■ EXTRACTED INFORMATION:
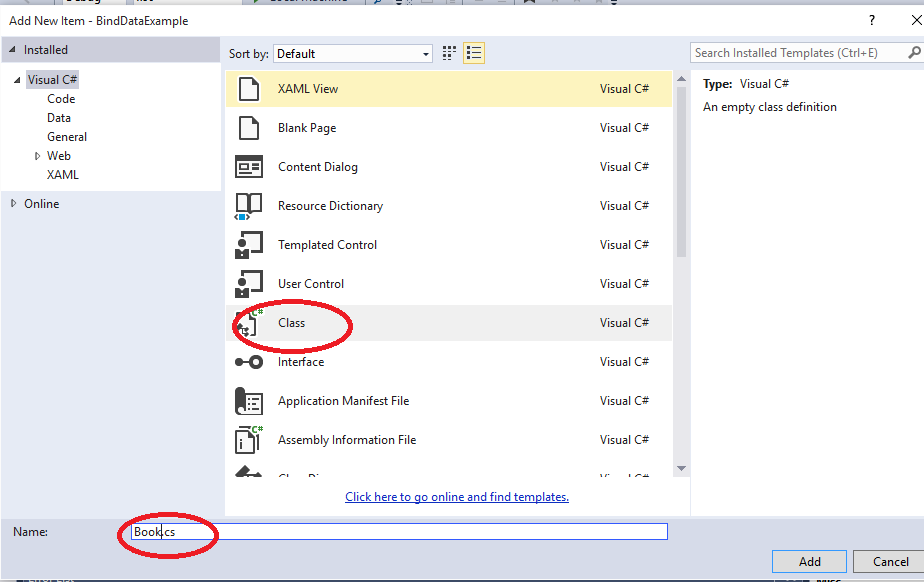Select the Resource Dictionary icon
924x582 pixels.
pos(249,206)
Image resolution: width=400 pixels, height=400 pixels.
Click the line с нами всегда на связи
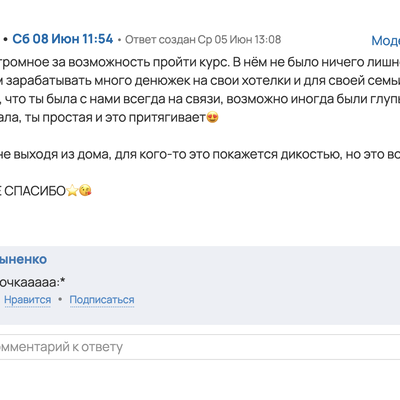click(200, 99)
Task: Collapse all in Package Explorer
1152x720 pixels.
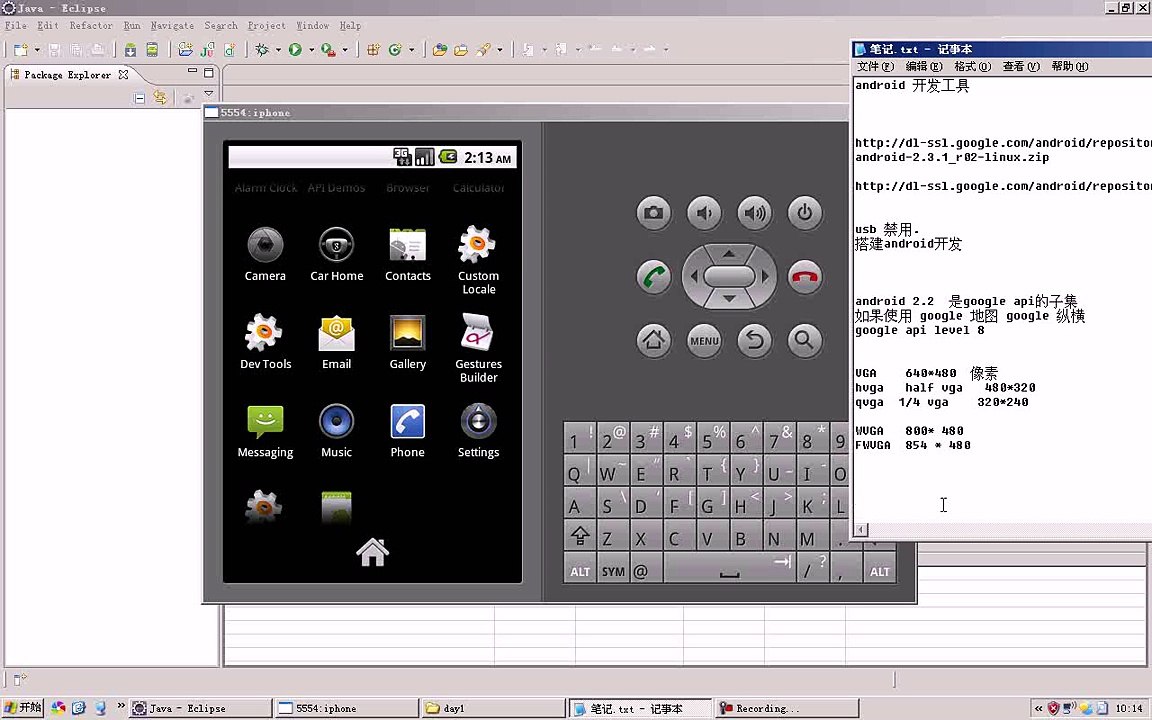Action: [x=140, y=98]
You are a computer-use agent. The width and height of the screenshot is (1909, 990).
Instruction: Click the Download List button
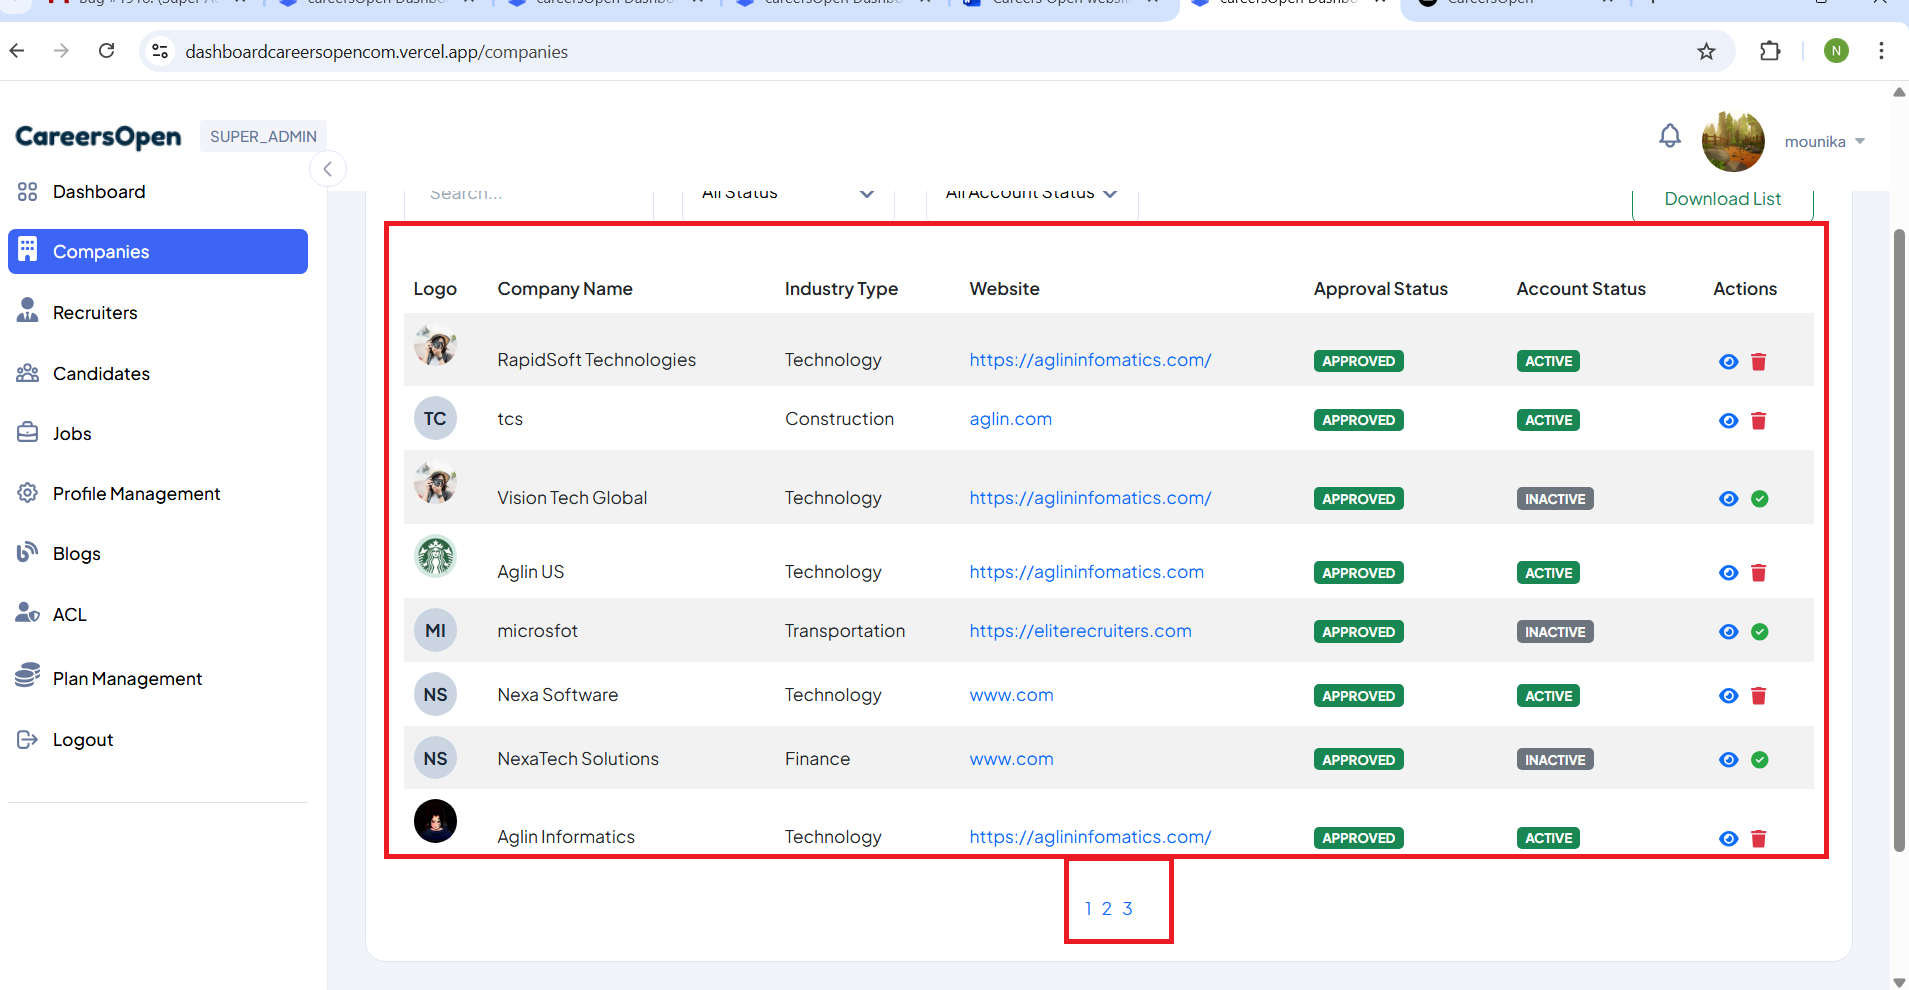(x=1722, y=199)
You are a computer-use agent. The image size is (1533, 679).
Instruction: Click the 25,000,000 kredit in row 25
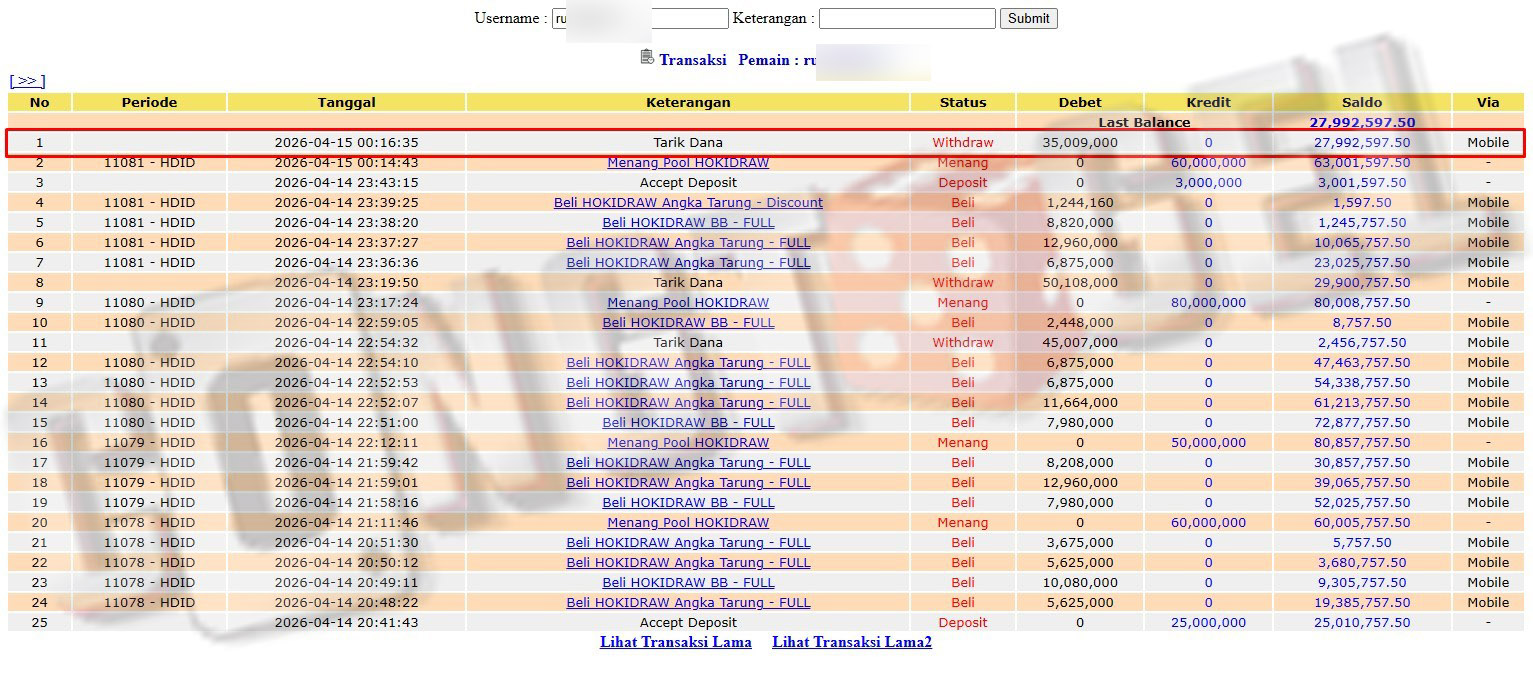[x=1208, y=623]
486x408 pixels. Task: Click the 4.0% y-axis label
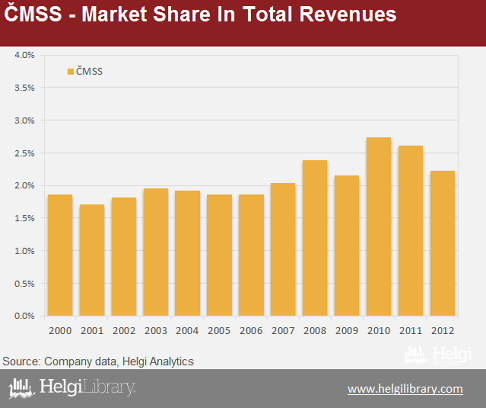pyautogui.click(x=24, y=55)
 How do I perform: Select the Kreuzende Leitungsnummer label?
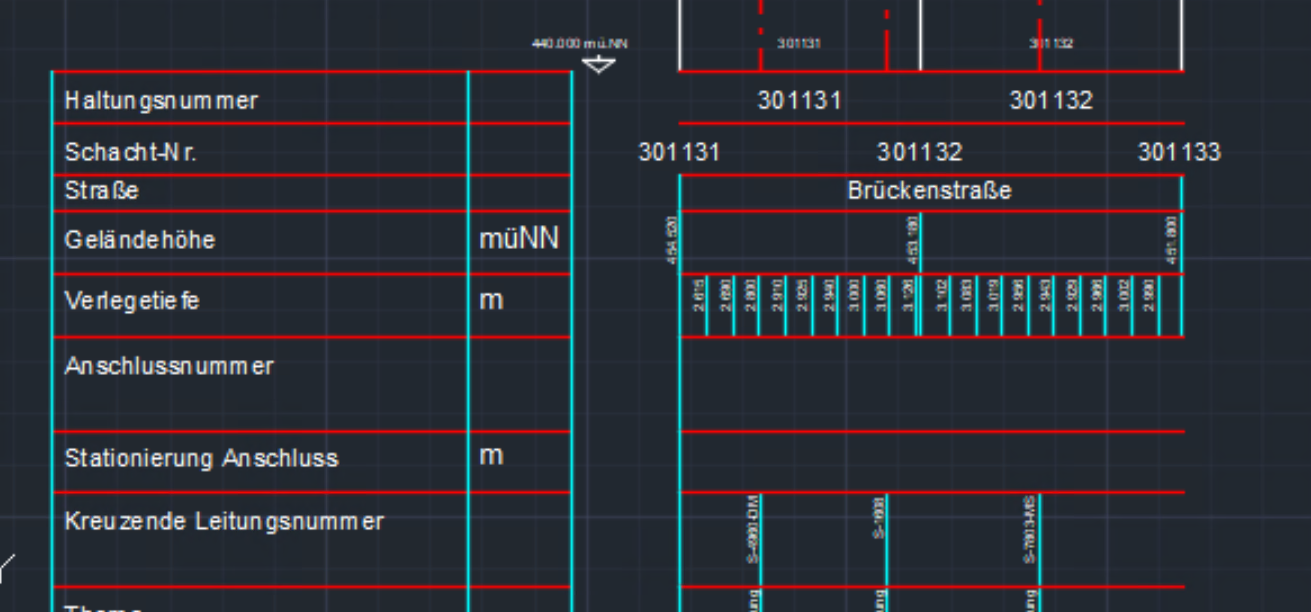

■ EXERCISE GOAL: Those lines of the records that contain the string "computer" should be identified and copied.

■ WRITTEN SOLUTION:
You are a computer-use agent. The width and height of the screenshot is (1909, 990).
You are a computer-use agent. The image size is (1533, 679).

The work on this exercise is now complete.